土方とお付き合いをしていることは父にも祖父にも伝えたし、実際に土方たっての頼みで、九兵衛の家に『恋人として』付き合い初めて二ヶ月目にあいさつに来たこともある。

祖父はその時、
「わしの大事な孫じゃ。
おめえも九兵衛を大事にしろよ。」
と土方に言ったが、父は特に何も言わなかった。

「お前の親父は、俺とお前の付き合いを反対してんのか?」
とその後、土方に聞かれたけれど、九兵衛にもその辺はよく分からなかった。

ただ、その後、何回か、
「断る事は前提だが、会うだけは会ってもらわないと困る見合いがある。」
と、見合いをさせられた。
会ってその場で断ればそれでいいというので、最初の二回は土方にそう説明した上で見合いをしたけれど、二回とも、土方の機嫌がとても悪くなったので、それ以降は土方に黙って見合いをしていた。

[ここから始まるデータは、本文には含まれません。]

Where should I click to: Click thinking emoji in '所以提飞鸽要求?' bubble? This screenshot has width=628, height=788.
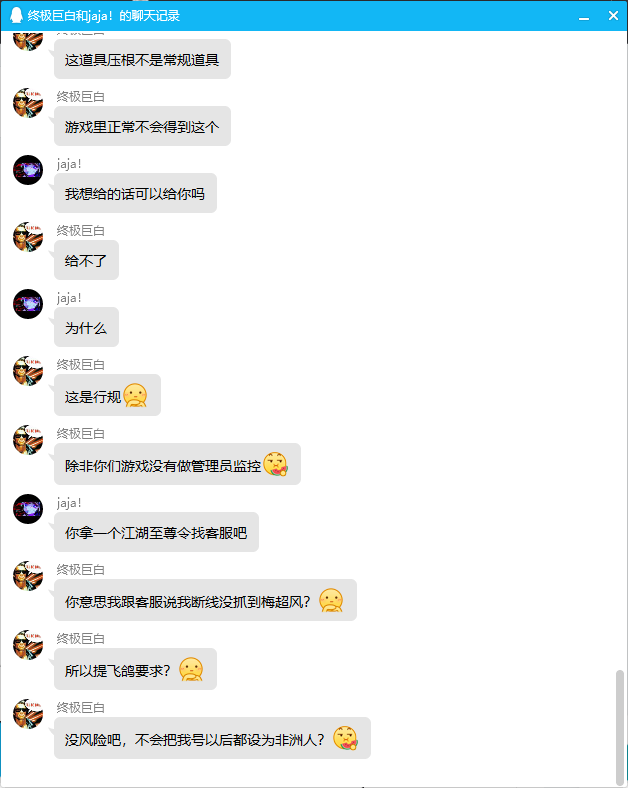click(191, 669)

見合いと言うけれども、便宜上そう呼んでいるだけで、輿矩の方から断ってもしつこく九兵衛に会いたいという男に、会いに行った九兵衛が
「お付き合いしている方がいて、その人は真選組の副長で、幕府に仕える柳生家にとって、幕府のために攘夷浪士を逮捕する真選組副長とのご縁はこれ以上ないものであり、他の方と結婚する気はない。」
とお断りの言葉を直接言う、と言うのが正しい。

そう説明しても、土方は不機嫌になるし、だったらもう、言わない方がいいやと九兵衛は思ったのだった。